● **EXERCISE GOAL**
Could you write the entries out again, exactly as they are?
_ _ _
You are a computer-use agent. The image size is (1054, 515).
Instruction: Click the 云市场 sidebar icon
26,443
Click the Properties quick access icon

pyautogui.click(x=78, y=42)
_ _ _
● **WRITTEN SOLUTION**
You are a computer-use agent. The image size is (1054, 515).
Instruction: Click the 云市场 sidebar icon
26,443
Click the Properties quick access icon

pyautogui.click(x=78, y=42)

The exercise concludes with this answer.